Filmy akcji Liamem Neesonem przyjmuję raczej bezkrytycznie. Często bawię się na nich świetnie, jak na słynnej pierwszej „Uprowadzonej”. Albo co najmniej bardzo dobrze, jak w przypadku lekko dziurawego pod koniec „Non stop”. Jasne, bywają okazy mniej atrakcyjne i za jeden z takich zdecydowanie uważam drugą odsłonę „Taken”, która od poziomu jedynki odstawała bardzo boleśnie. Tym ciekawszy byłem kinowego seansu trójki. Frapowało mnie, czy twórcy wrócili do formy, czy po prostu klepnęli cokolwiek, byle kasa się zgadzała.
Cóż, klepnęli cokolwiek. I kasa na pewno się zgadza.
Tym razem bohater zbiorowy w postaci wszystkich ludzi, których zabije Liam, zrobił błąd ostateczny. Zamiast po prostu porwać jakiegoś członka rodziny i liczyć na taryfę ulgową, postanowili zabić mu byłą żonę. I to byłą żonę, która akurat była w nastroju na zmianę tego „byłą” na „aktualną”… ponieważ tak. Ale to nie koniec! Zły, mafijny boss – oczywiście pochodzenia rosyjskiego – ukartował to wszystko tak zmyślnie, że wrobił Neesona w morderstwo. Dlatego tym razem główny bohater nie tylko zabije na swojej drodze tłumy terrorystów, ale też okaleczy połowę zasobów ludzkich stanowej policji.

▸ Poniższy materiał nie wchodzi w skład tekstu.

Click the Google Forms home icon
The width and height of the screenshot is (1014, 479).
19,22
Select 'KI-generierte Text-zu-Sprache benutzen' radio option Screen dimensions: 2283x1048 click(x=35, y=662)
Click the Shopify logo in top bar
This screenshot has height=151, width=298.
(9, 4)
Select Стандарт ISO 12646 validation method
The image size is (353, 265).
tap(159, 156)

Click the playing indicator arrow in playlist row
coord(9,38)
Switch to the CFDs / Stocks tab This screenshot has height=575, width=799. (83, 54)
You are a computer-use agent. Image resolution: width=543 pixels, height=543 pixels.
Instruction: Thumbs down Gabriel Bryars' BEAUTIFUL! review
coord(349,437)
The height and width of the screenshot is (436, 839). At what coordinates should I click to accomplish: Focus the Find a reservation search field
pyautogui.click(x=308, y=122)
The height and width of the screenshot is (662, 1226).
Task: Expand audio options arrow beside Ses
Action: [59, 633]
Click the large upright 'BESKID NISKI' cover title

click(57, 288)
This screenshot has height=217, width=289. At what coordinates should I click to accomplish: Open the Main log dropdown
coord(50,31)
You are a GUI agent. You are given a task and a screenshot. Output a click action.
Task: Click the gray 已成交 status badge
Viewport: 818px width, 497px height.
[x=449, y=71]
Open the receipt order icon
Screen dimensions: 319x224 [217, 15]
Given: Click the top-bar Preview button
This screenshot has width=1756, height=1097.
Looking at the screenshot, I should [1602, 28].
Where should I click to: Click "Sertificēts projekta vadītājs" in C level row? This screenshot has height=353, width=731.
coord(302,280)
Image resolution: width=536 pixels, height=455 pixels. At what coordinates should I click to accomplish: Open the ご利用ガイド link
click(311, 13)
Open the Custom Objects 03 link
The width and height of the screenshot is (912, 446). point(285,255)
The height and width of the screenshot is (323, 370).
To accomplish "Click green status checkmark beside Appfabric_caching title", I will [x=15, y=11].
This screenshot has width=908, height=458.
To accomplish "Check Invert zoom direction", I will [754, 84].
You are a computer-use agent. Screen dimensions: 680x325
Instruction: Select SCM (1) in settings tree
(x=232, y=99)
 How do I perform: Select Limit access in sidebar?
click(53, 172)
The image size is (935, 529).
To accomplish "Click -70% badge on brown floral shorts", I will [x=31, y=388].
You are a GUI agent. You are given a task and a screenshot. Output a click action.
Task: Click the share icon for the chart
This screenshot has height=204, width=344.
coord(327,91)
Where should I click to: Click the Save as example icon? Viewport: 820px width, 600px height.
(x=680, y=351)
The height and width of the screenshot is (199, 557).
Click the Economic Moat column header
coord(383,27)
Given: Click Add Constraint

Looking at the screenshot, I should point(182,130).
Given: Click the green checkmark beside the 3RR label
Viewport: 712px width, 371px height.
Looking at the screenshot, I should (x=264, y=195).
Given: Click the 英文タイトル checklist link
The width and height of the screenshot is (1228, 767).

Wszystko byłoby pięknie, gdyby nie dwa czynniki. Po pierwsze, konstrukcja scenariusza nie jest wcale tak atrakcyjna, jak mógłby wskazywać poprzedni akapit. I tak, uważam, że ludzie, którzy chodzą na tego typu filmy, uważają podobny schemat za atrakcyjny – przyjmijmy to jako punkt odniesienia. Niestety, już pierwszy kwadrans seansu zaczął napawać mnie lękiem, gdyż sto procent tego czasu było wypełnionego rodzinną „Modą na sukces”. Córka jest w ciąży. Była żona chce wrócić. Nagle na progu pojawia się aktualny mąż byłej żony i rozmawia z byłym mężem (byłej żony) o palącej potrzebie zniknięcia tego drugiego z życia tego pierwszego etc. Widzicie? Straszne!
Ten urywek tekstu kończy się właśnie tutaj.